[What you will do]
1/ In the PDF Clown thread below, shorten the paragraph that begins "Unfortunately the OP failed to share" while keeping its main facts.
2/ Reproduce everything in the PDF Clown thread below, from "I use the method" down to "from real highlights.".
3/ In the PDF Clown thread below, which method does the asker use to get the position of highlights?

━━━ Source extract

I use the method "Annotation.getBox" from PDF Clown library to get position of highlights in text. On this way also position of bolt or italic text is retrieved. How can this be avoided? I want to get only Retancle2D from real highlights.
-
Please share some pivotal code to allow us to understand what you do. And please link to a sample PDF with which we can reproduce the issue. – mkl Aug 05 '16 at 13:13
-
PageAnnotations annotations = page.getAnnotations(); for (Annotation annotation : annotations) { highlightArea = annotation.getBox();} ...I get the annotations of page at pdf and take there position, but i get sometime also position of bold or italic text. Sorry, i can't link sample pdf because it's confidential file. – godani Aug 05 '16 at 16:27
-
Then try and find a different, non-confidential file that allows to reproduce the issue. If you cannot find any, chances are the problem is in your pdf itself. – mkl Aug 05 '16 at 19:57
1 Answers
Unfortunately the OP failed to share an example PDF. He also merely provided a very small code fragment. Thus, the following can only speculate...
The code fragment provided by the OP in a comment looks like this:
PageAnnotations annotations = page.getAnnotations();
for (Annotation annotation : annotations)
{
highlightArea = annotation.getBox();
}
Thus, he sets the variable highlightArea
to the Box
value of the final element of the annotations of a given page.
Probable reasons why highlightArea
may contain other content (sometimes some bold or italic text in the OP's case) than highlighted text:
- That final annotation probably isn't a highlight annotation altogether but of some other type.

━━━━━━
━━━ Dataset section

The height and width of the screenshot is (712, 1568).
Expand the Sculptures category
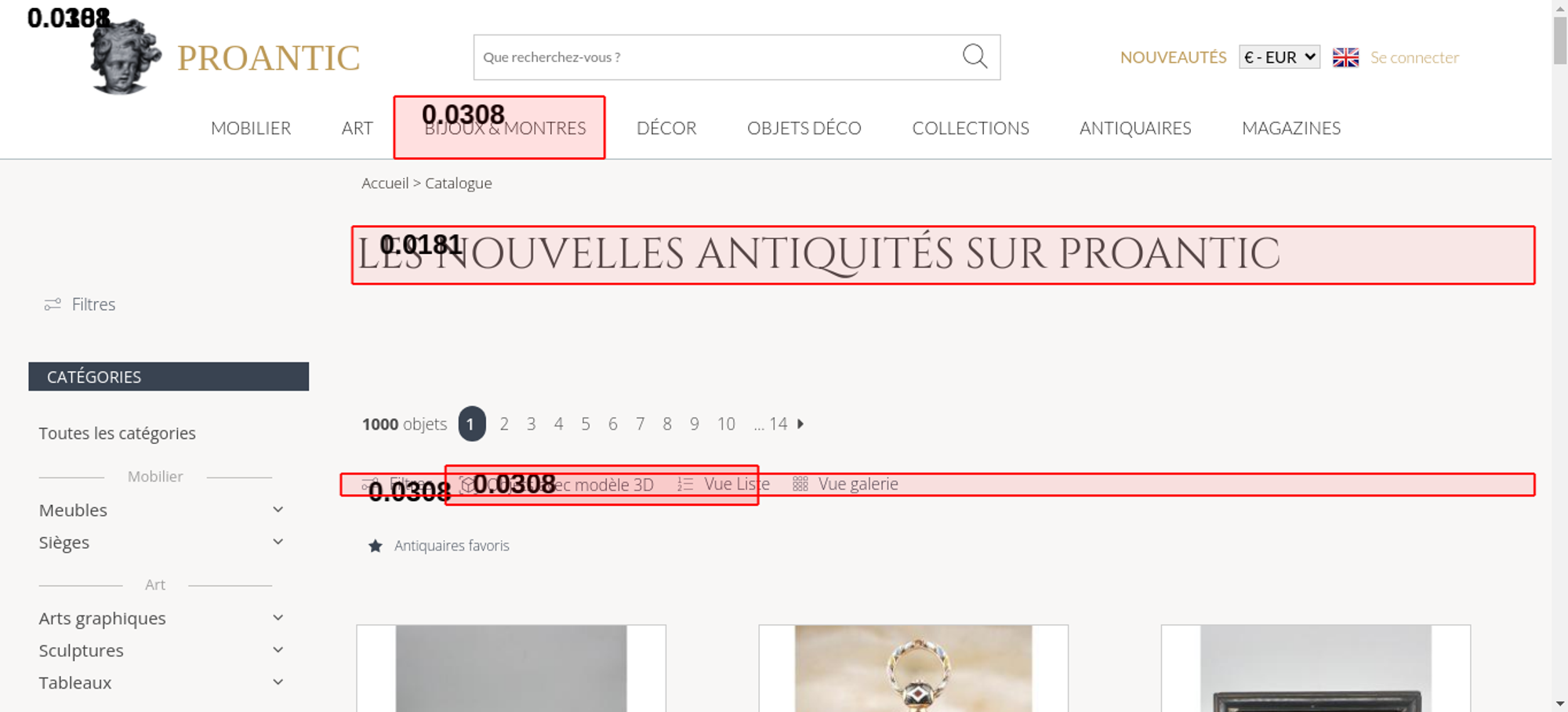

━━━━━━

[Task answers]
1/ The OP shared no example PDF and only a very small code fragment, so the answer can only speculate.

2/
I use the method "Annotation.getBox" from PDF Clown library to get position of highlights in text. On this way also position of bolt or italic text is retrieved. How can this be avoided? I want to get only Retancle2D from real highlights.

3/ Annotation.getBox